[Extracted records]
--- START ---

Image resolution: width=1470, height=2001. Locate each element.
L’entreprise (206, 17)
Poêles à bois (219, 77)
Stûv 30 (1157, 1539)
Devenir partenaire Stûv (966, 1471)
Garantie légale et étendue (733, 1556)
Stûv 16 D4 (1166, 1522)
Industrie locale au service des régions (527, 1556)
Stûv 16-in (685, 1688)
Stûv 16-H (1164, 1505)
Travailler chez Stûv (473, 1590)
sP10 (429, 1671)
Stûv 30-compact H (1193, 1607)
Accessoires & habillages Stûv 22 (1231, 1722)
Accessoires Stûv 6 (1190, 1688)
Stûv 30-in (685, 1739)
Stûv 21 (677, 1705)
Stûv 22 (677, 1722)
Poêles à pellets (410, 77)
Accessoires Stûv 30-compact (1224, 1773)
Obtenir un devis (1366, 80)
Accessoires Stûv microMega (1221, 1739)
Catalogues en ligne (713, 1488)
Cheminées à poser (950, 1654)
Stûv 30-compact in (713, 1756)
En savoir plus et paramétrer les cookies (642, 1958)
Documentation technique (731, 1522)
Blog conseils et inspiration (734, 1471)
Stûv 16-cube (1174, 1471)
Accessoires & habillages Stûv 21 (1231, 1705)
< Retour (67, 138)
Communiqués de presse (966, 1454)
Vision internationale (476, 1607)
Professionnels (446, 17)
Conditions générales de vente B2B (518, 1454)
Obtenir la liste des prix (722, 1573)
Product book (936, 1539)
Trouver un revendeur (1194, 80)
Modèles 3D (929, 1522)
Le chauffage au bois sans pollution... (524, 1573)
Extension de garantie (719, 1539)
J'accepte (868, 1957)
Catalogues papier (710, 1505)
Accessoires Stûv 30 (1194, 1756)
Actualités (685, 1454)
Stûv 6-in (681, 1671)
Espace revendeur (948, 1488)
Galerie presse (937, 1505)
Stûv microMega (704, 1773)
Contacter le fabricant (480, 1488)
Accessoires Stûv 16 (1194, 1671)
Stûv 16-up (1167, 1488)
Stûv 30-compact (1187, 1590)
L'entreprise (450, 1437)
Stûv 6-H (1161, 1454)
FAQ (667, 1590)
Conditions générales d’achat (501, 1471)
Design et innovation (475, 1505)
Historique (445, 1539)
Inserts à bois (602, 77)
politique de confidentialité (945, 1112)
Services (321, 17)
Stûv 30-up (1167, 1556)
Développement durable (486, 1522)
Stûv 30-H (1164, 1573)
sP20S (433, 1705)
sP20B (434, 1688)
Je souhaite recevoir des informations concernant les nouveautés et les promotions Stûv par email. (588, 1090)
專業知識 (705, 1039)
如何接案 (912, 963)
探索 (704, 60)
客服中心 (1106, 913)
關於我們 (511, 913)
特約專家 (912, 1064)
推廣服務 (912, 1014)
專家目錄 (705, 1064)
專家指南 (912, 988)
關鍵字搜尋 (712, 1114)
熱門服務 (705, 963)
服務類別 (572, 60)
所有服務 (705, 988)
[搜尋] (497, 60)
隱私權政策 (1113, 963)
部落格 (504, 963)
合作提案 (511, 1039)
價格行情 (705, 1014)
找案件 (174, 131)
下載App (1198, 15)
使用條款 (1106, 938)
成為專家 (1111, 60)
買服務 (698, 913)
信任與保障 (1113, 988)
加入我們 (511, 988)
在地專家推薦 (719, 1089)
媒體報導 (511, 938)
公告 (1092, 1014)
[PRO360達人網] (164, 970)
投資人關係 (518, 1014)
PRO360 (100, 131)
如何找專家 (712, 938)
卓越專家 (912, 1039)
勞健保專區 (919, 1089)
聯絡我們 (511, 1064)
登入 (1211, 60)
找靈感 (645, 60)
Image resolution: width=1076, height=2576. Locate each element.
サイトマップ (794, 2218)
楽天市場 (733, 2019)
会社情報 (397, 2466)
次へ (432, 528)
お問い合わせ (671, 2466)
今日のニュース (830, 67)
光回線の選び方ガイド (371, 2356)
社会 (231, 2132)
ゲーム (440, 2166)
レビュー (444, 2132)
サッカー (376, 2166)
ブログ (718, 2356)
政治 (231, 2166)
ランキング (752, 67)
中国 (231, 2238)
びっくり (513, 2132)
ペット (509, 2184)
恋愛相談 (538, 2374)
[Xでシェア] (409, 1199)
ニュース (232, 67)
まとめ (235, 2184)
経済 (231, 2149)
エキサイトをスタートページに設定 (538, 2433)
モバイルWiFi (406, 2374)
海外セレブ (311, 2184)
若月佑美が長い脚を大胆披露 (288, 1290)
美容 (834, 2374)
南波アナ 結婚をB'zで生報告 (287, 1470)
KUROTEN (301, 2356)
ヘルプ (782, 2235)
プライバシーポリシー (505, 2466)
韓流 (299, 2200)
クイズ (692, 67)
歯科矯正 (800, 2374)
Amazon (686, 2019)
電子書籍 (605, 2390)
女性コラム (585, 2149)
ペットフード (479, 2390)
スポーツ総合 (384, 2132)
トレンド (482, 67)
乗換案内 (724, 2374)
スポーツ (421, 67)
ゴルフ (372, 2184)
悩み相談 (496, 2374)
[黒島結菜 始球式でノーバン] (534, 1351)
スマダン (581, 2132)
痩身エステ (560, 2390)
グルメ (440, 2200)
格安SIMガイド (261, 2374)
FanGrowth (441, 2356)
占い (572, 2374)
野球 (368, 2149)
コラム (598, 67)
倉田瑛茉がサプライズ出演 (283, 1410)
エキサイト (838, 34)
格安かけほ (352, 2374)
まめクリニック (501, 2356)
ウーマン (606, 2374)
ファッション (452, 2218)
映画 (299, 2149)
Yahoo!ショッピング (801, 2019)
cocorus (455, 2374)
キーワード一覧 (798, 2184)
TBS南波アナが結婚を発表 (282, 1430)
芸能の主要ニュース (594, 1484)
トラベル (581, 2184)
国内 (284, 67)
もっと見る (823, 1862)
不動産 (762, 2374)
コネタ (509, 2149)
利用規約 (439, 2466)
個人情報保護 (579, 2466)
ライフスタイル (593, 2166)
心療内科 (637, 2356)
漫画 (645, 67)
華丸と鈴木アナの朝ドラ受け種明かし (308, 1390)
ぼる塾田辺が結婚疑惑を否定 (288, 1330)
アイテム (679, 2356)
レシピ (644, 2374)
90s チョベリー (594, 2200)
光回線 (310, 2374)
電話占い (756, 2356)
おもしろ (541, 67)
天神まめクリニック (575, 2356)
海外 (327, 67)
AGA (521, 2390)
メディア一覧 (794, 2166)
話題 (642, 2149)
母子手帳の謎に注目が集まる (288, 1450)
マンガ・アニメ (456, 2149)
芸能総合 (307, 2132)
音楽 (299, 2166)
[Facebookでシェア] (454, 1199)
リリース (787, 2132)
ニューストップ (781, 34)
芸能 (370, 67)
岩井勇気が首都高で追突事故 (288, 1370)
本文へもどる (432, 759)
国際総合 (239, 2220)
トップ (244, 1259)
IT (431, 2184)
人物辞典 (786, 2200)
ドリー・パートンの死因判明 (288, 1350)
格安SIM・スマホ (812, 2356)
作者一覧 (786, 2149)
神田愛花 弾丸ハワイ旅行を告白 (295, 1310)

--- END ---

• Activity: Copy out each line of the data above, exactly, if it lies between the line holding "Je souhaite recevoir" and the line holding "找案件 (174, 131)", inclusive; copy no other line.

• Output for this task:
Je souhaite recevoir des informations concernant les nouveautés et les promotions Stûv par email. (588, 1090)
專業知識 (705, 1039)
如何接案 (912, 963)
探索 (704, 60)
客服中心 (1106, 913)
關於我們 (511, 913)
特約專家 (912, 1064)
推廣服務 (912, 1014)
專家目錄 (705, 1064)
專家指南 (912, 988)
關鍵字搜尋 (712, 1114)
熱門服務 (705, 963)
服務類別 (572, 60)
所有服務 (705, 988)
[搜尋] (497, 60)
隱私權政策 (1113, 963)
部落格 (504, 963)
合作提案 (511, 1039)
價格行情 (705, 1014)
找案件 (174, 131)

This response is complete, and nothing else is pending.